Whenever Christina Ong is involved in a project the result is calm – unless it is a restaurant, say of the calibre of Nobu in The Metropolitan London, or the buzz of the many varied eating places at COMO The Treasury in Perth. The gal was able, when in Miami, to pop north along Collins to the 24th block, to visit yet another luxury COMO hotel, now called COMO Metropolitan Miami Beach (no need to be confused: it still says Traymore in big letters on the front of the nine-floor building, designed by Albert Anis in 1939, and when the Ongs reconceptualised it in 2014 it was Metropolitan by COMO but now it is settled, no dispute, it is COMO Metropolitan Miami Beach, and its restaurant, at the end of the lobby, is now the Traymore).
Henry Scott, born in El Salvador, is the lively hands-on GM of this 74-room hotel, and we lunched inside, rather than outside. I went for the COMO Shambhala menu, starting with Lean & Clean Greens, a drink that apparently builds lean muscle, boosts energy and immunity, promotes detoxification – it has apple, fennel, cucumber, spinach, celery, green pepper, spirulina herb, sunflower seeds and macadamia nuts. Next came Seared Spiced Salmon, with cauliflower and quinoa and pomegranate salad, and a dollop of smoky eggplant purée. I must admit that for the rest of the day I felt even more on top of the world than usual – must try to meet Amanda Gale, who devises these COMO Shambhala menus.
This is a GM who does a lot of hosting. Every two weeks, each department has both breakfast and an afternoon tea with him (this means that both morning and afternoon shifts are covered), to talk about anything the staff want. He also takes his management team on some pretty touch leadership outings: the last was having to crack complicated codes to get out of a room, which showed which were lone workers and which were best at team work. Then he took me on a tour of the hotel, including up to the hydrotherapy pools on the rooftop – see the top of the story. The bedrooms, designed like the whole hotel by Paola Navone, are seafoam green, white, grey and black, soothing, and calm.
The pool, between the hotel and the public beach, is calm, too.
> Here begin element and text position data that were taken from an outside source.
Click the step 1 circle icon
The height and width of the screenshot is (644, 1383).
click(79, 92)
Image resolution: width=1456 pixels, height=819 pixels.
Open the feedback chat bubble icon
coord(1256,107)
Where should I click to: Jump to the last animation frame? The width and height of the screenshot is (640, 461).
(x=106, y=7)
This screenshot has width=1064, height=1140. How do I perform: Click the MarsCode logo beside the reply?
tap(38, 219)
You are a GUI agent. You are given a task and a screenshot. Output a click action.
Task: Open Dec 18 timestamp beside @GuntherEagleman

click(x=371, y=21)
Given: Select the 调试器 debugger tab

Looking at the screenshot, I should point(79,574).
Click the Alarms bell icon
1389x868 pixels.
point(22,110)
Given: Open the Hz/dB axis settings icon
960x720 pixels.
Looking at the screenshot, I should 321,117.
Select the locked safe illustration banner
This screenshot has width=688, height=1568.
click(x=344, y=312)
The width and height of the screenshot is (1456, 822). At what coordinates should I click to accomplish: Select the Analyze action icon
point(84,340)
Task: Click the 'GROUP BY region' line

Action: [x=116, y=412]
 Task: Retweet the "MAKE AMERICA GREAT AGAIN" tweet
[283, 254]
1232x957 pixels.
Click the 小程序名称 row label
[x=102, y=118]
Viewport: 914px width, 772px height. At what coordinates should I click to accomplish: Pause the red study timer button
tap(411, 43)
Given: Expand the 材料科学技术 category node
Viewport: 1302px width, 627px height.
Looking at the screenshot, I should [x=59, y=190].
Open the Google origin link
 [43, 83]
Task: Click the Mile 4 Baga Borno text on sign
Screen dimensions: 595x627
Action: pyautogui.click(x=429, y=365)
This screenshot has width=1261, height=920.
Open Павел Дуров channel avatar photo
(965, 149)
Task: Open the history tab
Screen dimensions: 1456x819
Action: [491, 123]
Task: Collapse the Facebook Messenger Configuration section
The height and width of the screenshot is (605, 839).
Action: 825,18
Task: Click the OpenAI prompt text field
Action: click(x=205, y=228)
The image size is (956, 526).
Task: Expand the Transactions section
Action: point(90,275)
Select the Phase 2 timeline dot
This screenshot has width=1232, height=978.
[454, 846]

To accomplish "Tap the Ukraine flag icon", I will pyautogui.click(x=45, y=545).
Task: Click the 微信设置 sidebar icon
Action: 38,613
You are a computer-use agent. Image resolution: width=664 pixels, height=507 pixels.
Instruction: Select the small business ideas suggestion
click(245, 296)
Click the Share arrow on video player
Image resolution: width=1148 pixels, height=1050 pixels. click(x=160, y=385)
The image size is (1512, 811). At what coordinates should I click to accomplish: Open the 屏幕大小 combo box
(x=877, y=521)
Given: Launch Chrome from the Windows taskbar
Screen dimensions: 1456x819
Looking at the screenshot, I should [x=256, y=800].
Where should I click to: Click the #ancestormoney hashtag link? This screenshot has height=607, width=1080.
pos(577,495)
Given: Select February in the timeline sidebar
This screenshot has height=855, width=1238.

It is one that you laze rather than party around, though you could well party back at Traymore, which is deleting some of its bar’s gins so that it will be down to a mere 30. Afterwards, I came out of the hotel’s front door and looked across Collins at Lake Pancost – whichever way your room faces, you see water. This is a luxury hotel, I thought, to escape the mayhem that you find in some areas along the lengthy Collins spinal-cord road.